*** Opening The data ***
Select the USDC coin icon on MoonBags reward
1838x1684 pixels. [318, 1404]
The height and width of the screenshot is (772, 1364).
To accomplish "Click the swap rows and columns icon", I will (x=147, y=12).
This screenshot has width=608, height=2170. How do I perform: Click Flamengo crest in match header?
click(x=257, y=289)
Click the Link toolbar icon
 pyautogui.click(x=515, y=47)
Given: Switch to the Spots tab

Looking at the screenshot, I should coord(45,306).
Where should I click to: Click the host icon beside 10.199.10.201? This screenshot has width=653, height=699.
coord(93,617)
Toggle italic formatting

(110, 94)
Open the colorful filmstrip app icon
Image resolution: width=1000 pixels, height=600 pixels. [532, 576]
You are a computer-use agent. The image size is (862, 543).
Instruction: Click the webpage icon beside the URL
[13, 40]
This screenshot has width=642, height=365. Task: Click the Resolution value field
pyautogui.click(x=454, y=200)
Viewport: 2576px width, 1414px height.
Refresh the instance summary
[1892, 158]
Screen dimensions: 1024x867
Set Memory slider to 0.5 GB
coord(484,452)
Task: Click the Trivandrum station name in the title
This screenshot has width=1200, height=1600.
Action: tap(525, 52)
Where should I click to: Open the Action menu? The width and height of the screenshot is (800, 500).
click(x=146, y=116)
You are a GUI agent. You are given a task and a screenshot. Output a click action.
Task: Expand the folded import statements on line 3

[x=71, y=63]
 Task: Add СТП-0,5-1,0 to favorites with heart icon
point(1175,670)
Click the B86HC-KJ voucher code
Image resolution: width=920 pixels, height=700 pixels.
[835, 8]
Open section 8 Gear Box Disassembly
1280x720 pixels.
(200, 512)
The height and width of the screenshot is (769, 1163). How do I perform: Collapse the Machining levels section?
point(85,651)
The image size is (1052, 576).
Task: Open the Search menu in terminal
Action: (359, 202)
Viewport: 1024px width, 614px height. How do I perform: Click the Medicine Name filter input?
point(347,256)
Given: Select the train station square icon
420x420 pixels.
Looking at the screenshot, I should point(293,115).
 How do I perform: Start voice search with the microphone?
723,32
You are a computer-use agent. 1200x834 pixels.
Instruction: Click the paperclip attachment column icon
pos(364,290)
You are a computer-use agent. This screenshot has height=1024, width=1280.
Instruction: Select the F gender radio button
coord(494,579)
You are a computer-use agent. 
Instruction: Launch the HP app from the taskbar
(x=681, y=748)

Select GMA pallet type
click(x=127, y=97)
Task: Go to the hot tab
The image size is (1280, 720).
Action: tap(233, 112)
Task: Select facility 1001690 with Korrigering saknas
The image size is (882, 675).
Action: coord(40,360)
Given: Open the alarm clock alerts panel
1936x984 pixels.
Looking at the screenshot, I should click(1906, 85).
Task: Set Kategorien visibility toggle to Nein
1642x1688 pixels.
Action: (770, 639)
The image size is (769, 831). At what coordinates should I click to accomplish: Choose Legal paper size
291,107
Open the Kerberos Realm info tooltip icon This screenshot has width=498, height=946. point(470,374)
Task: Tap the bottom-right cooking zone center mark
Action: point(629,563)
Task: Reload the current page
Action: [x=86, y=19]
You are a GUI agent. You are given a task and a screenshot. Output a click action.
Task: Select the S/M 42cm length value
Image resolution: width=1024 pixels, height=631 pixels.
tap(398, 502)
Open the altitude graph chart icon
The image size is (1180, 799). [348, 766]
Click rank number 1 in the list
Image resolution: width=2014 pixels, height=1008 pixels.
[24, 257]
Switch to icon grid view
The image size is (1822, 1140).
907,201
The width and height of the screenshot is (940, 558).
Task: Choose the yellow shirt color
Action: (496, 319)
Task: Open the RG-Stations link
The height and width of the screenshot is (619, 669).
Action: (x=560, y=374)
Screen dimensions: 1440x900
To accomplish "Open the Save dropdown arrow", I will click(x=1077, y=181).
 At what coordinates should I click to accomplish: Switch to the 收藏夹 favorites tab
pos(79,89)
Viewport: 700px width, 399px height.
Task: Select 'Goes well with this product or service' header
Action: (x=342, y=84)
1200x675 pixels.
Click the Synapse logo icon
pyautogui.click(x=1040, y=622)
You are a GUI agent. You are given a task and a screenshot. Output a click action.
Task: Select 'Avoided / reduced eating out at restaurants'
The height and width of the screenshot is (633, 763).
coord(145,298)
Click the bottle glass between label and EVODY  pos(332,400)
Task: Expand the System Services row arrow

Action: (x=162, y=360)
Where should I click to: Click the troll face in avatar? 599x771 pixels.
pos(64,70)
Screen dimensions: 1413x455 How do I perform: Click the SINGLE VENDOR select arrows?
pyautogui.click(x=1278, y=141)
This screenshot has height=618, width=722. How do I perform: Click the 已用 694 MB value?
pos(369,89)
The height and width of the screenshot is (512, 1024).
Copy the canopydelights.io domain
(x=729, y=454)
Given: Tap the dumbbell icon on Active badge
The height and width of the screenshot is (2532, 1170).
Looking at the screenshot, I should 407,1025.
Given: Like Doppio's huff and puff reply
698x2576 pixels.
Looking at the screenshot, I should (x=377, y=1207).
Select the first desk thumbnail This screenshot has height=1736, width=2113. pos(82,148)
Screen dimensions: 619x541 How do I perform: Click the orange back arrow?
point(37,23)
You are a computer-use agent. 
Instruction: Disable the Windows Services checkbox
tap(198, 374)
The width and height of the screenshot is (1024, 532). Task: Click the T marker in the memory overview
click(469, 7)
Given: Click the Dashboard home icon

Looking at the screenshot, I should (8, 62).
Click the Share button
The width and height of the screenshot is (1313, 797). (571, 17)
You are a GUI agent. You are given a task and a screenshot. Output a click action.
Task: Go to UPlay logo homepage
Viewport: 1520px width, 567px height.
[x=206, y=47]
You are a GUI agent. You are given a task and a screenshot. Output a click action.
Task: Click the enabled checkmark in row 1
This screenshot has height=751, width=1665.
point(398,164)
*** Closing The data ***
--- Activity ---
Each line in the records above with "computer" must be returned.

--- Answer to the exercise ---
You are a computer-use agent. The image size is (862, 543).
You are a computer-use agent. 1200x834 pixels.
You are a computer-use agent. This screenshot has height=1024, width=1280.
You are a computer-use agent. 
You are a computer-use agent. 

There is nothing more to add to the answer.